While being a late comer to the Peter Gabriel prog-rock sound of it's earliest incarnation, I always hated them because Phil Collins was a douche and not just because of that Lion King song. I remember being a kid and hearing 'Hold On My Heart' on several of those in-store 'muzak' radio stations and even with not having a well-developed musical pallet at that time, I still knew it was trash.

But, I can thank my buddy Jason for sharing the story of Genesis, not THAT Genesis. So, enter the 'classic era' of that band:

Phil Collins is the drummer, totally spaced on some, from the looks of it, very good drugs. Peter Gabriel is a twentysomething, stud frontman wearing insane costumes while reciting lyrics about the first hermaphrodite who lived on Mount Ida.

Case in point:

(Gwar, eat your heart out.)

The band records, releases and tours on The Lamb Lies Down on Broadway. During the tour, Gabriel tells his band that he's leaving, something they say they knew was coming.

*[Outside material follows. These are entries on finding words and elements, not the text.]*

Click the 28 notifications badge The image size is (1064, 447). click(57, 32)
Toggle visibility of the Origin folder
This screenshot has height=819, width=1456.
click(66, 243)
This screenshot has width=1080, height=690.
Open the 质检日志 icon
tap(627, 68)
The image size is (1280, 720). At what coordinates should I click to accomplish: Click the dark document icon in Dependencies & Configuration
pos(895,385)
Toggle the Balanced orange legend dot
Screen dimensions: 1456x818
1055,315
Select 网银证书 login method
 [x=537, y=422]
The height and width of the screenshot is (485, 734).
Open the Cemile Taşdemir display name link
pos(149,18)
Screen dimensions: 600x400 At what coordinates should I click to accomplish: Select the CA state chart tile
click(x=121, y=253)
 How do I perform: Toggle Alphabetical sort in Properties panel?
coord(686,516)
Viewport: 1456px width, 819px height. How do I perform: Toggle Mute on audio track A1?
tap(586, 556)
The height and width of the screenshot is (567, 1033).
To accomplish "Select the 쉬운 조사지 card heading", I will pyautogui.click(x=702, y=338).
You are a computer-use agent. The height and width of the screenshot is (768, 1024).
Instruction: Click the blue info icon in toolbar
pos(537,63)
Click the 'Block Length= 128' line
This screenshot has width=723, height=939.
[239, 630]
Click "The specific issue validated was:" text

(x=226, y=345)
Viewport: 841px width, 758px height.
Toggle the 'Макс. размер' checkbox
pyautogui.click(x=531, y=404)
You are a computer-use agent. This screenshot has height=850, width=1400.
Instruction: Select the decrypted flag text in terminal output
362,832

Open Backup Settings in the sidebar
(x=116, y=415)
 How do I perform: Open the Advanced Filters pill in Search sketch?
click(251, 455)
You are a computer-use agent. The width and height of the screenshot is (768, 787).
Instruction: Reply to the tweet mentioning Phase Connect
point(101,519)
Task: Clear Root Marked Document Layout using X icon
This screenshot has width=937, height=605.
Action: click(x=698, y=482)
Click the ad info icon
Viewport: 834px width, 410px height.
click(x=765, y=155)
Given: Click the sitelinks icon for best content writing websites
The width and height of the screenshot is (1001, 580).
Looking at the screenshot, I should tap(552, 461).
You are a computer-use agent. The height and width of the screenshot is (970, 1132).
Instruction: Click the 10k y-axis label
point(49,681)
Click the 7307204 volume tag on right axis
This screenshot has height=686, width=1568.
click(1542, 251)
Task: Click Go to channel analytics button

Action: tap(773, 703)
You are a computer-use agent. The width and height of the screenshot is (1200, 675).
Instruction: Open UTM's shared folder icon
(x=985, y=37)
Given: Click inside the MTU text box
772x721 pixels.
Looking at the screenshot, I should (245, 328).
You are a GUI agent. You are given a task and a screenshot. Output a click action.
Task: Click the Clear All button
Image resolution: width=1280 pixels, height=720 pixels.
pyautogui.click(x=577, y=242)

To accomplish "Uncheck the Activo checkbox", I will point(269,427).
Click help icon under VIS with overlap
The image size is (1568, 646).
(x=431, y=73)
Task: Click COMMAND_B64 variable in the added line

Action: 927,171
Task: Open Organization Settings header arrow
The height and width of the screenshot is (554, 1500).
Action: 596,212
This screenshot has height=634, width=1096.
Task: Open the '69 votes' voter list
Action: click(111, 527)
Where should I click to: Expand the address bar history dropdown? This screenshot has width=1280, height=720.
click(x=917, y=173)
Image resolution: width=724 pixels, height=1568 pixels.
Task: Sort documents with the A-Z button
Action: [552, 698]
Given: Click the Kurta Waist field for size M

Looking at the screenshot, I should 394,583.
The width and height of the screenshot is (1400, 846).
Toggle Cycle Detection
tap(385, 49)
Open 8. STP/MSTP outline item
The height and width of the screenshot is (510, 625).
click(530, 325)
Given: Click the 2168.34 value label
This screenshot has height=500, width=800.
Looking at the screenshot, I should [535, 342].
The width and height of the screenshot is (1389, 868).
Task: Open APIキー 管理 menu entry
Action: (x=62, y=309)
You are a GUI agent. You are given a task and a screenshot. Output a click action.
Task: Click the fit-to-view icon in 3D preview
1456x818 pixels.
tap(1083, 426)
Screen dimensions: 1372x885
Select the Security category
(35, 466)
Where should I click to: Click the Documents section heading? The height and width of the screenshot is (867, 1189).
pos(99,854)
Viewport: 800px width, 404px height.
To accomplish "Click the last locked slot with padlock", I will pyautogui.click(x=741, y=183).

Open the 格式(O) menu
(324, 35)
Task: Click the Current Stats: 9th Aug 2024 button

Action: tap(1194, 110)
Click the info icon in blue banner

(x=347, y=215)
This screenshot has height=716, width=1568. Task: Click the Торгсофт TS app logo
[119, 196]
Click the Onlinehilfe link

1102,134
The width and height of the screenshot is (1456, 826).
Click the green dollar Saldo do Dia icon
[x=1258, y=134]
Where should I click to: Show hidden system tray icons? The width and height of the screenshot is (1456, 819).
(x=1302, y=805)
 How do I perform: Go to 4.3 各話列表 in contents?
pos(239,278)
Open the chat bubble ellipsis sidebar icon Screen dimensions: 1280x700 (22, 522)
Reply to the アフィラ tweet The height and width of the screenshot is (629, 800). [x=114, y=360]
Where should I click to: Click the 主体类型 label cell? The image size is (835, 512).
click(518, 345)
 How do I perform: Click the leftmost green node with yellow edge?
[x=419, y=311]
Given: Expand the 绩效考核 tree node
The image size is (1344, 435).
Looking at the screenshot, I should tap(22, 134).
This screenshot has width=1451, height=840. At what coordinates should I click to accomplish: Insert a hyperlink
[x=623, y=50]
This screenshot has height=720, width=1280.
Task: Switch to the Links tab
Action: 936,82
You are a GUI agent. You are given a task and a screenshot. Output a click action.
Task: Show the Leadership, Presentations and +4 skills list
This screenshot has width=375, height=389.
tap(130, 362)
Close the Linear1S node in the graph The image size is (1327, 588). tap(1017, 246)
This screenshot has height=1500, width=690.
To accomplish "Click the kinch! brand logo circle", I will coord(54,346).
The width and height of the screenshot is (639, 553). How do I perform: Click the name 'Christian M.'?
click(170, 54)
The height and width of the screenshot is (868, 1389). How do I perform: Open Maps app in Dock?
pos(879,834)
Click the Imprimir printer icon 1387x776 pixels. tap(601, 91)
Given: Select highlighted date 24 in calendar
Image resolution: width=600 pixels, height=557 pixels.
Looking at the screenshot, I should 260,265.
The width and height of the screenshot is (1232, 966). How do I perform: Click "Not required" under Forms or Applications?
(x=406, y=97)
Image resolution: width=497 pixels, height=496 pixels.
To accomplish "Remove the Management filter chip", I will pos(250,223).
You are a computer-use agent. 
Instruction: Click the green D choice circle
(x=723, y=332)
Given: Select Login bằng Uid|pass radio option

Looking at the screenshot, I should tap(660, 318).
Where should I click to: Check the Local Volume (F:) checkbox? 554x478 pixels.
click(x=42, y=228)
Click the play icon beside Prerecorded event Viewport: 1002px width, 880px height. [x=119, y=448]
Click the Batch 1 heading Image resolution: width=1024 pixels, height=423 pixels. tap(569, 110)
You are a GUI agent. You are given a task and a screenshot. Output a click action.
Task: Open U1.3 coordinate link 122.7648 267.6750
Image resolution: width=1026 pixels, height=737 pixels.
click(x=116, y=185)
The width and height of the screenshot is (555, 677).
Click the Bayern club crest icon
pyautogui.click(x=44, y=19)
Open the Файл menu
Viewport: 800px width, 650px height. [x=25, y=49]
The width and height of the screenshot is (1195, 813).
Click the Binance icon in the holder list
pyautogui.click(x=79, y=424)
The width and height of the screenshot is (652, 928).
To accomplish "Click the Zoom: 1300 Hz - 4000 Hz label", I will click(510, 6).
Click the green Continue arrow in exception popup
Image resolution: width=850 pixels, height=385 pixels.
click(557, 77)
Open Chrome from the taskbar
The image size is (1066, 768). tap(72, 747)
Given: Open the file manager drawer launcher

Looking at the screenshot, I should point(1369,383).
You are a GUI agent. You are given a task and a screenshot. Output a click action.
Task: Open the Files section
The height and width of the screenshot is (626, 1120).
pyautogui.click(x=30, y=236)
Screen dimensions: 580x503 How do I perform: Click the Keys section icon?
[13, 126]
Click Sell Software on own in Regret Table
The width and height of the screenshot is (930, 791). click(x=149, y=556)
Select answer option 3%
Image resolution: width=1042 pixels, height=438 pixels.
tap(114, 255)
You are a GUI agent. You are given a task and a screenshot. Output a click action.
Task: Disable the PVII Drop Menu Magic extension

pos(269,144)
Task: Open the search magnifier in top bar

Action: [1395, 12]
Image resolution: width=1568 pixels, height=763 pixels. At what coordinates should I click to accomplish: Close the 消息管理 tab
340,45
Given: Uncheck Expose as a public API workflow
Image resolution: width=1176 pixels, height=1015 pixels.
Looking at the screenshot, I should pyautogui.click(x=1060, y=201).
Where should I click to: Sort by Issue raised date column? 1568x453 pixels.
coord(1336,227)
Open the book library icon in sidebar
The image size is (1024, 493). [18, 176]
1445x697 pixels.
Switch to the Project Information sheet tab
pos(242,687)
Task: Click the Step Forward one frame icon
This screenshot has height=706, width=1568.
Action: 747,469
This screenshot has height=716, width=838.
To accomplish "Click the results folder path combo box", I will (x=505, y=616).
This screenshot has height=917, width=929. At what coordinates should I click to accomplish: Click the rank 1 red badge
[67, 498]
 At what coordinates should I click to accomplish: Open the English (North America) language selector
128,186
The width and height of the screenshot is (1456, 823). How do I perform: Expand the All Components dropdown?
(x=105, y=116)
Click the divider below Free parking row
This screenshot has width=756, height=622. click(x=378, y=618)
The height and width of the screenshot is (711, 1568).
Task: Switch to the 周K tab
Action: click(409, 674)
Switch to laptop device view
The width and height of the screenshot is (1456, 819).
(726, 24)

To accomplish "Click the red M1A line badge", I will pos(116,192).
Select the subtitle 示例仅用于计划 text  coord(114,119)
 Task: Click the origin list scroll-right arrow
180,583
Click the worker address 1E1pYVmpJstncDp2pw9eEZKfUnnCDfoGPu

Deciding to carry on as Genesis, Phil Collins becomes the drummer/lead vocalist. And, needless to say, he wasn't dressing up in any costumes. Initially, things sounded great. If you weren't aware, Collins does a great Gabriel impression...

Because of the extra vocal duty, the band brings in a second drummer (quite a spectacle to watch because, Phil Collins is actually a stellar drummer despite his other douche-y qualities). After this lineup, the band began to shift again and after a couple lineup changes, the three-man, 80's carnation that I grew up despising was upon the world.

And, after all that, my point - Peter Gabriel is it. Look at the pictures, watch the vid and go get an album or two.

It's a compact and biased version (only to Phil Collins) but, it's my blog.

Genesis Live in Shepperton '73 - 'Watcher of the Skies'


Review: Future Islands - 'In The Evening Air'

If it means anything, this was the first album I had heard in a while that made me want to come out of a writing 'hiatus'. Well, that and a break from classes.

Future Islands is a synth-pop band (they use the term post-wave) that explores the darker regions of early Killers and TV on the Radio territory. Lush-soundscapes fill the tracks while still allowing breathing room for the songs to flex.

On the opening track 'Walking Through That Door', the synth hook is immediate. Lead vocalist Samuel T. Herring sings with a controlled urgency that juxtaposes against the reeling squeal of the key-laden chorus. Each track has it's own personality yet, the cohesion binding everything together is strong.

'Long Flight' displays a bit of a tribal influence to the percussion but, the drive stays true to a dark-corner disco sound. Spanning the track, an echoed, steel-drum line leads the rhythm. Some sound motifs reappear on later tracks without becoming repetitive. This is especially true with the third song, 'Tin Man', which I see as being the playlist single that brings in the new listeners. 'I am the Tin Man', Herring proclaims over a buzzing wave of fuzz and rapid fire guitar attacks before ceding to it's conclusion, burning out with a ferocious blast of sound.

Setting up a hazy dreamscape, the title track, rather than going the usual route of setting itself up as a lead single instead acts as a break in the album. 'In The Evening Air' is a short one-minute (and 15 second) intermission that creates a buffer between the album's two sides without breaking up the familiarity of sound. It leads into 'Swept Inside' which is reminiscent of Arcade Fire's 'Rebellion (Lies)' with it's anthemic, driven bass-line. But, a sped-up drum tempo makes it a great, mellow dance track.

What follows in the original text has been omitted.